**Given instruction:**
Could you rescale the listing from the line with "You are a computer-use agent." through the end of the listing? Rewrite every one of those lines, requests included, multiplying each coordinate in the answers by 1.25 and rounding to whole numbers with halves rounded up, and give only those lines.

**Information provided:**
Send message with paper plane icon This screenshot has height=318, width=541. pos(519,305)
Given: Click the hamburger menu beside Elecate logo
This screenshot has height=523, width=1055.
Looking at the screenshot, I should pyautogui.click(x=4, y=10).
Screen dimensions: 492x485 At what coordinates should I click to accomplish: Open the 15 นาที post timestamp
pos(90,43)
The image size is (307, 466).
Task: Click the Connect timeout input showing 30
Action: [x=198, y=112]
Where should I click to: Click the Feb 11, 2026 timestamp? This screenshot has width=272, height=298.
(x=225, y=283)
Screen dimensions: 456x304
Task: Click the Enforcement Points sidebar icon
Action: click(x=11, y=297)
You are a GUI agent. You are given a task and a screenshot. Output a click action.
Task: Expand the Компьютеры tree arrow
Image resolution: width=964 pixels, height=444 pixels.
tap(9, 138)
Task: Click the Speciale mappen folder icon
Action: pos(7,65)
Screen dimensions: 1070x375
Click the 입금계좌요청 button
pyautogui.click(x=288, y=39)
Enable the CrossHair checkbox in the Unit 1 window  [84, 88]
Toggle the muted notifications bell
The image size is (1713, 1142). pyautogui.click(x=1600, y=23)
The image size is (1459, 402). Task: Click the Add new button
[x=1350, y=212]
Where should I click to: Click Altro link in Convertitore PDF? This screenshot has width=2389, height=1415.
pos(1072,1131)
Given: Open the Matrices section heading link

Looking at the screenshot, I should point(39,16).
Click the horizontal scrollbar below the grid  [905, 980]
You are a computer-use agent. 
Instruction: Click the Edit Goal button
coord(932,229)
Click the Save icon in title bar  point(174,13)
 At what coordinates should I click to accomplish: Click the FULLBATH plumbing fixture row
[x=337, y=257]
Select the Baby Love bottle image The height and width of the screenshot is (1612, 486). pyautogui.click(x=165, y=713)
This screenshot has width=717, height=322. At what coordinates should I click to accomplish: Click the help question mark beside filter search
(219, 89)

**Response:**
You are a computer-use agent. 
Instruction: Click the Edit Goal button
coord(1165,286)
Click the Save icon in title bar  point(218,16)
 At what coordinates should I click to accomplish: Click the FULLBATH plumbing fixture row
[x=421, y=321]
Select the Baby Love bottle image The height and width of the screenshot is (1612, 486). pyautogui.click(x=206, y=891)
This screenshot has width=717, height=322. At what coordinates should I click to accomplish: Click the help question mark beside filter search
(274, 111)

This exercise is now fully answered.